One technique which has helped me see my goals come to fruition is being precise in the way I express them. Being precise helps me visualise what I am trying to do which makes the outcome much more achievable.
For example, it’s much more empowering to say, “I will contribute seven hundred words a day,” than, “One day I’m going to write a novel.” Similarly, a statement such as, “I’m going to get fitter,” is less likely to inspire me to action (let alone an outcome) than, “I will run five kilometres at 6:30AM on Monday, Wednesday and Friday.”
Expressing goals in these precise terms makes them much more achievable. The task of going for a run tomorrow is much more tangible than the nebulous aim of getting fitter. Whereas I might actually get out of bed for the former, the latter will most likely see me hit the snooze button and roll over.

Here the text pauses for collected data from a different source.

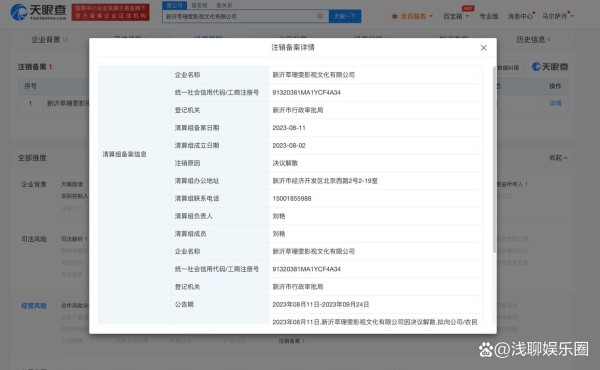Viewport: 600px width, 370px height.
Task: Switch to the 查老板 search tab
Action: coord(199,5)
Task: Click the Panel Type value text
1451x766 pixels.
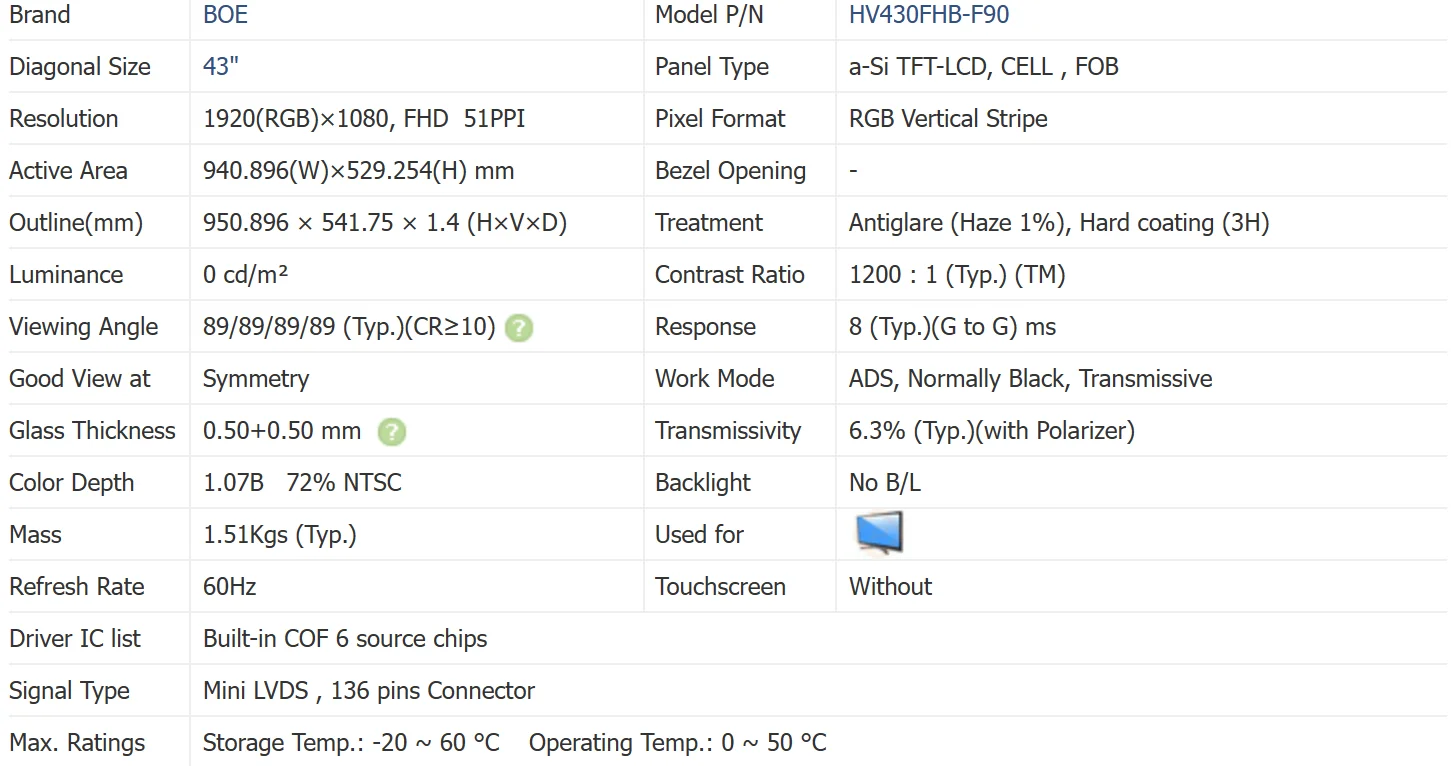Action: click(x=983, y=67)
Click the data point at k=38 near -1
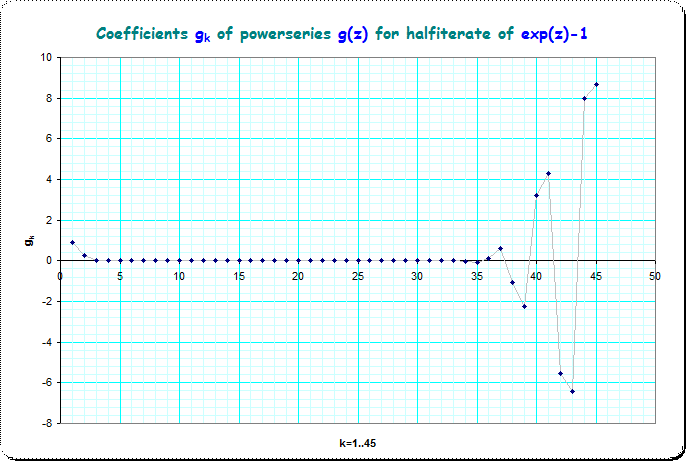Image resolution: width=687 pixels, height=462 pixels. click(512, 282)
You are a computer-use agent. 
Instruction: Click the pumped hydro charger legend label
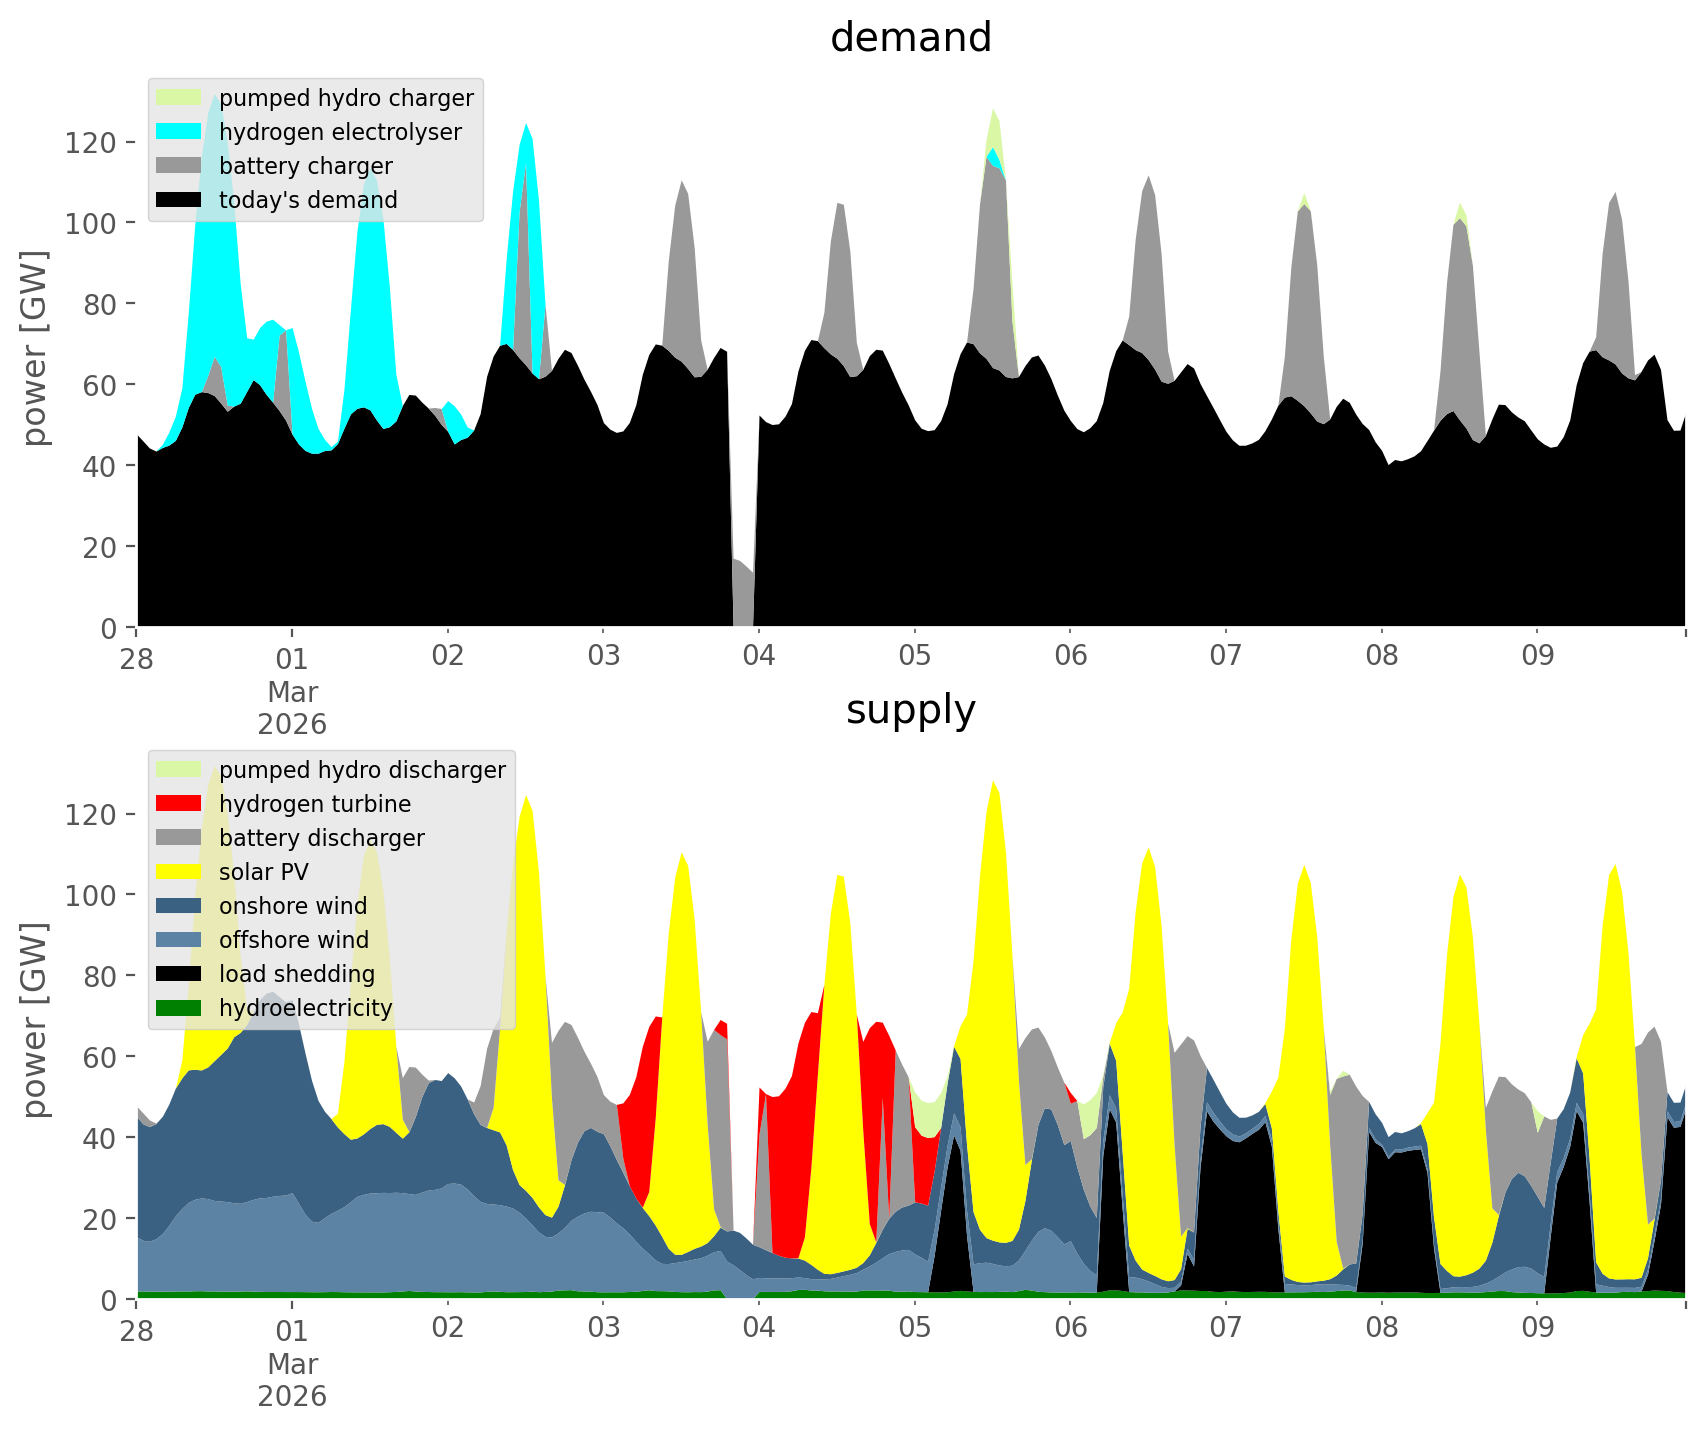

Once I have listed my goals in precise language, I also think about the obstacles that stand in my way and the steps I’ll need to take to get there. By doing this, I’m able to frame realistic and precise goals that are very achievable and move me toward your desired end game.
Doing this level of planning is also likely to motivate me to follow through on my goals. In doing this planning, I visualise how the achievement of the goal will make me feel and I also cater for contingencies, difficulties and a continual progression toward the end state.
Doing this in a realistic manner gives me a better chance of hitting my target.
Reference: Although this is a practice I have long followed, Heidi Grant Halvorson sums it up very well in Nine Things Successful People Do Differently, published by Harvard Business Review Press, Boston, Massachusetts.